Exercise objective
Every line below should be given again without alteration.

◆ ◆ ◆ ◆ ◆

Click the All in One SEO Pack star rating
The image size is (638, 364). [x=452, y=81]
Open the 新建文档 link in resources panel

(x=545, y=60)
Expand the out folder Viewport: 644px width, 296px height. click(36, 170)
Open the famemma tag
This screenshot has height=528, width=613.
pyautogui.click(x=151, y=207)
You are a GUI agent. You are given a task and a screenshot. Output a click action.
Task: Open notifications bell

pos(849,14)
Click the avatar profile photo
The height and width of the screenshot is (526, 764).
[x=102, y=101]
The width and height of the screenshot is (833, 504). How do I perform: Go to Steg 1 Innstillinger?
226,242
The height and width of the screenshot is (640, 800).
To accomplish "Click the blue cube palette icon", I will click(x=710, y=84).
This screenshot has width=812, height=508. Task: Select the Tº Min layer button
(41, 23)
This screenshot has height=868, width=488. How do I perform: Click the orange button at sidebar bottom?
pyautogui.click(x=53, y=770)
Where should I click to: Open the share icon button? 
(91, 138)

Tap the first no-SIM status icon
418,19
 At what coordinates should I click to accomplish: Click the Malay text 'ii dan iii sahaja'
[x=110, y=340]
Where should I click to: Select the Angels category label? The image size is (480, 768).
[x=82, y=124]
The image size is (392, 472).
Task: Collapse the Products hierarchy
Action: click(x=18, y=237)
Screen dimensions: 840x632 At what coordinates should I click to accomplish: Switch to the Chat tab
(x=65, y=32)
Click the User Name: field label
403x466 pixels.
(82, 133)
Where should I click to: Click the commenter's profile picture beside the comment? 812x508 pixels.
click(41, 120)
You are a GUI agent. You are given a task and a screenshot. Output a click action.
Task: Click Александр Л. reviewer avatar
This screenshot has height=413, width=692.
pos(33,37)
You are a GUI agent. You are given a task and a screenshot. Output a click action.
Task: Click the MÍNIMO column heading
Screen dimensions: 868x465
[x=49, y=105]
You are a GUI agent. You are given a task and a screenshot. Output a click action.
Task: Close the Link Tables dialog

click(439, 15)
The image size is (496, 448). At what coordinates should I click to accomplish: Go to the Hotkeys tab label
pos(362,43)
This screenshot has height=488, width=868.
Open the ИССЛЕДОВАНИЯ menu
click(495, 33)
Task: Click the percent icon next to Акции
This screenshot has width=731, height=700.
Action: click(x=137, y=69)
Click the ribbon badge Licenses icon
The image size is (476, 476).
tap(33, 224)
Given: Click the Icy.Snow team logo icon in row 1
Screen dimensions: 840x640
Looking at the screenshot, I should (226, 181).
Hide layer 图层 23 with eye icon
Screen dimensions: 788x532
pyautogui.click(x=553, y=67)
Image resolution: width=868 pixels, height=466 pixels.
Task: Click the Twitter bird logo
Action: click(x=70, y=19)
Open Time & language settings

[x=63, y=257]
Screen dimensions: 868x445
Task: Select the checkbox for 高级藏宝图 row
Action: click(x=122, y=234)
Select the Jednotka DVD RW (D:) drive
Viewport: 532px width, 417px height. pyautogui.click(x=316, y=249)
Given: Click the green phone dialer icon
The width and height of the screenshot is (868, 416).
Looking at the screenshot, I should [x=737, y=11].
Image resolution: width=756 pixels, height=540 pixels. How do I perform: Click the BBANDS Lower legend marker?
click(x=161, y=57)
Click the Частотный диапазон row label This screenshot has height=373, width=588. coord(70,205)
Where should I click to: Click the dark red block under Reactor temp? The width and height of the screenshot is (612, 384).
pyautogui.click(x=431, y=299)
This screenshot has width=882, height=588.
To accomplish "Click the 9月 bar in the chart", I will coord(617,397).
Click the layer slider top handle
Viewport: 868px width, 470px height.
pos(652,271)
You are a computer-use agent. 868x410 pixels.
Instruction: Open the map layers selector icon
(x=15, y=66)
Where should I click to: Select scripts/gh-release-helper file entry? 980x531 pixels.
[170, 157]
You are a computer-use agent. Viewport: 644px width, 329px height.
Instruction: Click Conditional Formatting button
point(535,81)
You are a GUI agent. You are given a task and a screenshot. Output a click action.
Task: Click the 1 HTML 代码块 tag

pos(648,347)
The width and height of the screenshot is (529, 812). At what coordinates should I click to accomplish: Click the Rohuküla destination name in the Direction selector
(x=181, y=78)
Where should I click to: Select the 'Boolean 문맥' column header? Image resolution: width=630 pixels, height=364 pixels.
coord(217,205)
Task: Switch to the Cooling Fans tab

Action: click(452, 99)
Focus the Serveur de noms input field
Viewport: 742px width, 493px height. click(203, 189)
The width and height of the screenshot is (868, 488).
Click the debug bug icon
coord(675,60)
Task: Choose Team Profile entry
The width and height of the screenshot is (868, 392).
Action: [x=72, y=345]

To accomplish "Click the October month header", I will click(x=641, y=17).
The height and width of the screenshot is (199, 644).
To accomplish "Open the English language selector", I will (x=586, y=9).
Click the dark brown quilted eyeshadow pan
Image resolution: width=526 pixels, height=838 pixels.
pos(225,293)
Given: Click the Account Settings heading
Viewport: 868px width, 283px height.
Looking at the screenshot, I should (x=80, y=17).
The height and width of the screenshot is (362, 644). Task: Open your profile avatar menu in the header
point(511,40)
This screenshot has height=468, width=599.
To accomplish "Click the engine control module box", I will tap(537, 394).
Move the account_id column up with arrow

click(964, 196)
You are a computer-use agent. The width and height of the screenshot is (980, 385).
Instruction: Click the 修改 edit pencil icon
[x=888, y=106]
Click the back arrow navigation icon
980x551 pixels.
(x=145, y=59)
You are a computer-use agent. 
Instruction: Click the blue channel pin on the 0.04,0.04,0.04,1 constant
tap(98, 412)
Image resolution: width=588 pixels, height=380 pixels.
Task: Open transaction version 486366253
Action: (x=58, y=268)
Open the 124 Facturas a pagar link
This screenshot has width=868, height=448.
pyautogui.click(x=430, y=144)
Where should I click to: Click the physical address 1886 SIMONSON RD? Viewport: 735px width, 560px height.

◆ ◆ ◆ ◆ ◆

Result for this task
Click the All in One SEO Pack star rating
The image size is (638, 364). [x=452, y=81]
Open the 新建文档 link in resources panel

(x=545, y=60)
Expand the out folder Viewport: 644px width, 296px height. click(36, 170)
Open the famemma tag
This screenshot has height=528, width=613.
pyautogui.click(x=151, y=207)
You are a GUI agent. You are given a task and a screenshot. Output a click action.
Task: Open notifications bell

pos(849,14)
Click the avatar profile photo
The height and width of the screenshot is (526, 764).
[x=102, y=101]
The width and height of the screenshot is (833, 504). How do I perform: Go to Steg 1 Innstillinger?
226,242
The height and width of the screenshot is (640, 800).
To accomplish "Click the blue cube palette icon", I will click(x=710, y=84).
This screenshot has width=812, height=508. Task: Select the Tº Min layer button
(41, 23)
This screenshot has height=868, width=488. How do I perform: Click the orange button at sidebar bottom?
pyautogui.click(x=53, y=770)
Where should I click to: Open the share icon button? 
(91, 138)

Tap the first no-SIM status icon
418,19
 At what coordinates should I click to accomplish: Click the Malay text 'ii dan iii sahaja'
[x=110, y=340]
Where should I click to: Select the Angels category label? The image size is (480, 768).
[x=82, y=124]
The image size is (392, 472).
Task: Collapse the Products hierarchy
Action: click(x=18, y=237)
Screen dimensions: 840x632 At what coordinates should I click to accomplish: Switch to the Chat tab
(x=65, y=32)
Click the User Name: field label
403x466 pixels.
(82, 133)
Where should I click to: Click the commenter's profile picture beside the comment? 812x508 pixels.
click(41, 120)
You are a GUI agent. You are given a task and a screenshot. Output a click action.
Task: Click Александр Л. reviewer avatar
This screenshot has height=413, width=692.
pos(33,37)
You are a GUI agent. You are given a task and a screenshot. Output a click action.
Task: Click the MÍNIMO column heading
Screen dimensions: 868x465
[x=49, y=105]
You are a GUI agent. You are given a task and a screenshot. Output a click action.
Task: Close the Link Tables dialog

click(439, 15)
The image size is (496, 448). At what coordinates should I click to accomplish: Go to the Hotkeys tab label
pos(362,43)
This screenshot has height=488, width=868.
Open the ИССЛЕДОВАНИЯ menu
click(495, 33)
Task: Click the percent icon next to Акции
This screenshot has width=731, height=700.
Action: click(x=137, y=69)
Click the ribbon badge Licenses icon
The image size is (476, 476).
tap(33, 224)
Given: Click the Icy.Snow team logo icon in row 1
Screen dimensions: 840x640
Looking at the screenshot, I should (226, 181).
Hide layer 图层 23 with eye icon
Screen dimensions: 788x532
pyautogui.click(x=553, y=67)
Image resolution: width=868 pixels, height=466 pixels.
Task: Click the Twitter bird logo
Action: click(x=70, y=19)
Open Time & language settings

[x=63, y=257]
Screen dimensions: 868x445
Task: Select the checkbox for 高级藏宝图 row
Action: click(x=122, y=234)
Select the Jednotka DVD RW (D:) drive
Viewport: 532px width, 417px height. pyautogui.click(x=316, y=249)
Given: Click the green phone dialer icon
The width and height of the screenshot is (868, 416).
Looking at the screenshot, I should [x=737, y=11].
Image resolution: width=756 pixels, height=540 pixels. How do I perform: Click the BBANDS Lower legend marker?
click(x=161, y=57)
Click the Частотный диапазон row label This screenshot has height=373, width=588. coord(70,205)
Where should I click to: Click the dark red block under Reactor temp? The width and height of the screenshot is (612, 384).
pyautogui.click(x=431, y=299)
This screenshot has width=882, height=588.
To accomplish "Click the 9月 bar in the chart", I will coord(617,397).
Click the layer slider top handle
Viewport: 868px width, 470px height.
pos(652,271)
You are a computer-use agent. 868x410 pixels.
Instruction: Open the map layers selector icon
(x=15, y=66)
Where should I click to: Select scripts/gh-release-helper file entry? 980x531 pixels.
[170, 157]
You are a computer-use agent. Viewport: 644px width, 329px height.
Instruction: Click Conditional Formatting button
point(535,81)
You are a GUI agent. You are given a task and a screenshot. Output a click action.
Task: Click the 1 HTML 代码块 tag

pos(648,347)
The width and height of the screenshot is (529, 812). At what coordinates should I click to accomplish: Click the Rohuküla destination name in the Direction selector
(x=181, y=78)
Where should I click to: Select the 'Boolean 문맥' column header? Image resolution: width=630 pixels, height=364 pixels.
coord(217,205)
Task: Switch to the Cooling Fans tab

Action: click(452, 99)
Focus the Serveur de noms input field
Viewport: 742px width, 493px height. click(203, 189)
The width and height of the screenshot is (868, 488).
Click the debug bug icon
coord(675,60)
Task: Choose Team Profile entry
The width and height of the screenshot is (868, 392).
Action: [x=72, y=345]

To accomplish "Click the October month header", I will click(x=641, y=17).
The height and width of the screenshot is (199, 644).
To accomplish "Open the English language selector", I will (x=586, y=9).
Click the dark brown quilted eyeshadow pan
Image resolution: width=526 pixels, height=838 pixels.
pos(225,293)
Given: Click the Account Settings heading
Viewport: 868px width, 283px height.
Looking at the screenshot, I should (x=80, y=17).
The height and width of the screenshot is (362, 644). Task: Open your profile avatar menu in the header
point(511,40)
This screenshot has height=468, width=599.
To accomplish "Click the engine control module box", I will tap(537, 394).
Move the account_id column up with arrow

click(964, 196)
You are a computer-use agent. The width and height of the screenshot is (980, 385).
Instruction: Click the 修改 edit pencil icon
[x=888, y=106]
Click the back arrow navigation icon
980x551 pixels.
(x=145, y=59)
You are a computer-use agent. 
Instruction: Click the blue channel pin on the 0.04,0.04,0.04,1 constant
tap(98, 412)
Image resolution: width=588 pixels, height=380 pixels.
Task: Open transaction version 486366253
Action: (x=58, y=268)
Open the 124 Facturas a pagar link
This screenshot has width=868, height=448.
pyautogui.click(x=430, y=144)
Where should I click to: Click the physical address 1886 SIMONSON RD? Viewport: 735px width, 560px height.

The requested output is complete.